▶ What the task requires: Every line in the entries that holds "computer" should be identified and copied.

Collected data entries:
------------------------

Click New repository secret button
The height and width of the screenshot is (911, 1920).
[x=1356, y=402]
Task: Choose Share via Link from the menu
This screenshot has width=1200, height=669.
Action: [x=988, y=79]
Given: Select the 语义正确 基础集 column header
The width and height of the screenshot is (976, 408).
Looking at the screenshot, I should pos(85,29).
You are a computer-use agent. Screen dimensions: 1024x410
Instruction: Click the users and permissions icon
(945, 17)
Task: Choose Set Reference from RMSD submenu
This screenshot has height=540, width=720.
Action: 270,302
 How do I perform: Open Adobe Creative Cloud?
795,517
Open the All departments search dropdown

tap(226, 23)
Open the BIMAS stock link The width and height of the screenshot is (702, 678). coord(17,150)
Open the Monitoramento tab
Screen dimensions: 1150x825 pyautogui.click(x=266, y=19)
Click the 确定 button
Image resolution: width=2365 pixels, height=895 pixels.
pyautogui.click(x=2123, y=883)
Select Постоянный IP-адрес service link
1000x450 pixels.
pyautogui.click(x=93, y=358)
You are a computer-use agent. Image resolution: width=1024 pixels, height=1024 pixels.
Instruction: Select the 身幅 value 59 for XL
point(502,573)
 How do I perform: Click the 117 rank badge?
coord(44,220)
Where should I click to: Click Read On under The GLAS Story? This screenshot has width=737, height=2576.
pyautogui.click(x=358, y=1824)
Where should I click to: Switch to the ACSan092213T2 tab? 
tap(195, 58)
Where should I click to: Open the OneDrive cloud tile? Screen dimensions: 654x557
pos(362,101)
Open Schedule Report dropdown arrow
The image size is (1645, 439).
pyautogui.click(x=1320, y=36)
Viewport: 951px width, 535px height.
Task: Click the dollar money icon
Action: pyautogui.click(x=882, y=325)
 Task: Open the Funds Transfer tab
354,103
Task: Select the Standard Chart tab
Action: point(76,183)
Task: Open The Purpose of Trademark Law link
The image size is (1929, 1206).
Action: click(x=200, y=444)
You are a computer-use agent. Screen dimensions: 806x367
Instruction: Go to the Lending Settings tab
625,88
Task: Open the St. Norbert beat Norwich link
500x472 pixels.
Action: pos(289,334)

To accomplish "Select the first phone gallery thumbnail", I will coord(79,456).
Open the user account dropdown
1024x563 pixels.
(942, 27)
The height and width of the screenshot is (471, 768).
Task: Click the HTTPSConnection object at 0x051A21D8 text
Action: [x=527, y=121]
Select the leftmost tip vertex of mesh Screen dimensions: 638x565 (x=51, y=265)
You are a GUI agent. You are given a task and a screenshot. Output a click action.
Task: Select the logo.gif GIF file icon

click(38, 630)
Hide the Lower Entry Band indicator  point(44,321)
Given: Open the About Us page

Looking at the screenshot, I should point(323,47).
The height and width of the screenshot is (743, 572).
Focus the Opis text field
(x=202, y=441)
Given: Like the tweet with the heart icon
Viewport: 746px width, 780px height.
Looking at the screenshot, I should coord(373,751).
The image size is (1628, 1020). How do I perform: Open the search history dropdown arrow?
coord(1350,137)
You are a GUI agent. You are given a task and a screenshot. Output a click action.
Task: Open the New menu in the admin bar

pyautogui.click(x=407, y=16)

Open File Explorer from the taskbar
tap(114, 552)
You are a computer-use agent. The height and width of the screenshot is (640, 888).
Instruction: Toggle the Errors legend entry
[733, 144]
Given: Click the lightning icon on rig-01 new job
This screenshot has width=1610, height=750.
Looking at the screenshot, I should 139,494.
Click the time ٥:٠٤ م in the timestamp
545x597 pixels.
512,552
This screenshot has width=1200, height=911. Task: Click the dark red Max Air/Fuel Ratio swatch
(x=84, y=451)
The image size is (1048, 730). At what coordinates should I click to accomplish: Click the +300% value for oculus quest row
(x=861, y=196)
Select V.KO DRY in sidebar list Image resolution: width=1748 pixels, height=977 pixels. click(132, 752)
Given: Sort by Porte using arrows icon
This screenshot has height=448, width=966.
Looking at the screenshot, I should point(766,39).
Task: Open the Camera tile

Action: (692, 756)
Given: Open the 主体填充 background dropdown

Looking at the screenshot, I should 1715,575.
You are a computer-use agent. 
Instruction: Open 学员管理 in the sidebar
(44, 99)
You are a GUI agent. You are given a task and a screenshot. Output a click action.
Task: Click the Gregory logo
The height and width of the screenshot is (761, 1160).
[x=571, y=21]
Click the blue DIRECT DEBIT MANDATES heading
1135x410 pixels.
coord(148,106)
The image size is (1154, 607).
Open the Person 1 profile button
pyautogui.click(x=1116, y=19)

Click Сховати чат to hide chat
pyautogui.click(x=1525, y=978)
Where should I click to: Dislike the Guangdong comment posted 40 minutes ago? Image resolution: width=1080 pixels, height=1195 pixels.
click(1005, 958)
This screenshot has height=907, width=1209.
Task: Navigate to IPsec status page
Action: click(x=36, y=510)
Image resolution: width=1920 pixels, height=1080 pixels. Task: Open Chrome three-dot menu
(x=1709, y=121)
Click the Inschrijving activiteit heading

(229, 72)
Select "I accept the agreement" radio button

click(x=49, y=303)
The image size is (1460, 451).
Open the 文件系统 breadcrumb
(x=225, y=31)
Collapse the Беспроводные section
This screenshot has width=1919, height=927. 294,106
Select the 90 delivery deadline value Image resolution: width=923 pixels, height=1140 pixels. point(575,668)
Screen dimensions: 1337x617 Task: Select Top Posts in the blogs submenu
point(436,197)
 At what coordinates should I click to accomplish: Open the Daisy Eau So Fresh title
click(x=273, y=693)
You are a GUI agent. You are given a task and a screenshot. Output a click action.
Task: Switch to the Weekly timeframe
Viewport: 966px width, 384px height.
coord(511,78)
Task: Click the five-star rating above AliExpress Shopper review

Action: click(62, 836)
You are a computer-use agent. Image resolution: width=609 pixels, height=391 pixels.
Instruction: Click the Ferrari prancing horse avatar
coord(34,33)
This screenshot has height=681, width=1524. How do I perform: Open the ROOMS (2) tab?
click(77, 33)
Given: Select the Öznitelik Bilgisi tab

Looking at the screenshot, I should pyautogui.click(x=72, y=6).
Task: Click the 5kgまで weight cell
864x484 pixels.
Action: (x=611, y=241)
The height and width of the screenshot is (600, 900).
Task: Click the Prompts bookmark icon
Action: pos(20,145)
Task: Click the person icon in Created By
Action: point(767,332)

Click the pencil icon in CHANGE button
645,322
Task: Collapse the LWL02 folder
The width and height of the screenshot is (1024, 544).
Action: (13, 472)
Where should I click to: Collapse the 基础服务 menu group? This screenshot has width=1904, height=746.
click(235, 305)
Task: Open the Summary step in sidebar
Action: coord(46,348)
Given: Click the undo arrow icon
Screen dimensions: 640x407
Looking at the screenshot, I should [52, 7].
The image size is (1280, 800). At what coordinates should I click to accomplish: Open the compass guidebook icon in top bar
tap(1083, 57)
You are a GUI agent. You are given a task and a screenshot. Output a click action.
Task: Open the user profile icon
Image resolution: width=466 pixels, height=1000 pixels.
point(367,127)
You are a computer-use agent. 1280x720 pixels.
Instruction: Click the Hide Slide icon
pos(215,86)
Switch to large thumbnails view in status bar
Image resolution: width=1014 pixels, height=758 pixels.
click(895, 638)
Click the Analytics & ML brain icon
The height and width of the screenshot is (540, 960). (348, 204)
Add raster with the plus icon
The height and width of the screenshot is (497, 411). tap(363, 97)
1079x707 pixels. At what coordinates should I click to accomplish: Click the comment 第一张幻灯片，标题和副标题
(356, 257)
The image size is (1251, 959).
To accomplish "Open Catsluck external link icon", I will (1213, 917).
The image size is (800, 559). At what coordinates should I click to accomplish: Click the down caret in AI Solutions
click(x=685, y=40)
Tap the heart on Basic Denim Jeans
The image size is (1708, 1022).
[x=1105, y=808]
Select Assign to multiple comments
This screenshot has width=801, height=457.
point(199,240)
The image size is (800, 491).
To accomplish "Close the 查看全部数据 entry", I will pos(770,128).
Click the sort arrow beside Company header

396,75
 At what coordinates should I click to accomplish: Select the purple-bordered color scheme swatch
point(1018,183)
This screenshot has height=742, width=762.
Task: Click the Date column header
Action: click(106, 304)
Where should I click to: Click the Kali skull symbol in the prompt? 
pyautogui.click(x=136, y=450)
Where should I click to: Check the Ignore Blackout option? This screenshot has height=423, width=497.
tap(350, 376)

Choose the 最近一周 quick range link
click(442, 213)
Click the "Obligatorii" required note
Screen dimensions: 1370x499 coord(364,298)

------------------------

▶ Expected answer:
You are a computer-use agent. Screen dimensions: 1024x410
You are a computer-use agent. Image resolution: width=1024 pixels, height=1024 pixels.
You are a computer-use agent. Screen dimensions: 806x367
You are a computer-use agent. The height and width of the screenshot is (640, 888).
You are a computer-use agent. 
You are a computer-use agent. Image resolution: width=609 pixels, height=391 pixels.
You are a computer-use agent. 1280x720 pixels.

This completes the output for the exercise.